Clinical Manifestations
Chest radiographs can provide useful ancillary data, although findings of initial radiographs may be normal. Early radiographic signs that represent accumulation of interstitial edema include peribronchial and perivascular cuffing. Diffuse streakiness reflects interlobular edema and distended pulmonary lymphatics. Diffuse, patchy densities, the so-called butterfly pattern, represent bilateral interstitial or alveolar infiltrates and are a late sign. Cardiomegaly is often seen with causes that involve left ventricular dysfunction. Heart size is usually normal in noncardiogenic pulmonary edema (Table 388-2). Chest tomography demonstrates edema accumulation in the dependent areas of the lung. As a result, changing the patient’s position can alter regional differences in lung compliance and alveolar ventilation.
Table 388-2 RADIOGRAPHIC FEATURES THAT MAY HELP DIFFERENTIATE CARDIOGENIC FROM NONCARDIOGENIC PULMONARY EDEMA
RADIOGRAPHIC FEATURE | CARDIOGENIC EDEMA | NONCARDIOGENIC EDEMA |
---|---|---|
Heart size | Normal or greater than normal | Usually normal |
Width of the vascular pedicle* | Normal or greater than normal | Usually normal or less than normal |
Vascular distribution | Balanced or inverted | Normal or balanced |
Distribution of edema | Even or central | Patchy or peripheral |
Pleural effusions | Present | Not usually present |
Peribronchial cuffing | Present | Not usually present |
Septal lines | Present | Not usually present |
Air bronchograms | Not usually present | Usually present |
* The width of the vascular pedicle in adults is determined by dropping a perpendicular line from the point at which the left subclavian artery exits the aortic arch and measuring across to the point at which the superior vena cava crosses the right mainstem bronchus. A vascular-pedicle width >70 mm on a portable digital anteroposterior radiograph of the chest obtained when the patient is supine is optimal for differentiating high from normal-to-low intravascular volume.

Work task 1 – Print everything in the clinical manifestations passage from "Clinical Manifestations" down to "and alveolar ventilation.".
Work task 2 – Translate this sentence from the clinical manifestations passage into Spanish: "Cardiomegaly is often seen with causes that involve left ventricular dysfunction."
The data that come next are separate from the clinical manifestations passage.

Information provided –
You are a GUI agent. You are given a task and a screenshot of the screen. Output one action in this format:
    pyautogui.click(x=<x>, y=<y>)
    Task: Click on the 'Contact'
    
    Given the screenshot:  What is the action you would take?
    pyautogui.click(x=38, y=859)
...
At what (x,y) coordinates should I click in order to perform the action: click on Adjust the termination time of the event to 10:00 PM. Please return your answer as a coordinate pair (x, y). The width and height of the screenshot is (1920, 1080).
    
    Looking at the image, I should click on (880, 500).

Worked solution 1 –
Clinical Manifestations
Chest radiographs can provide useful ancillary data, although findings of initial radiographs may be normal. Early radiographic signs that represent accumulation of interstitial edema include peribronchial and perivascular cuffing. Diffuse streakiness reflects interlobular edema and distended pulmonary lymphatics. Diffuse, patchy densities, the so-called butterfly pattern, represent bilateral interstitial or alveolar infiltrates and are a late sign. Cardiomegaly is often seen with causes that involve left ventricular dysfunction. Heart size is usually normal in noncardiogenic pulmonary edema (Table 388-2). Chest tomography demonstrates edema accumulation in the dependent areas of the lung. As a result, changing the patient’s position can alter regional differences in lung compliance and alveolar ventilation.

Worked solution 2 – La cardiomegalia se observa a menudo en las causas que implican disfunción ventricular izquierda.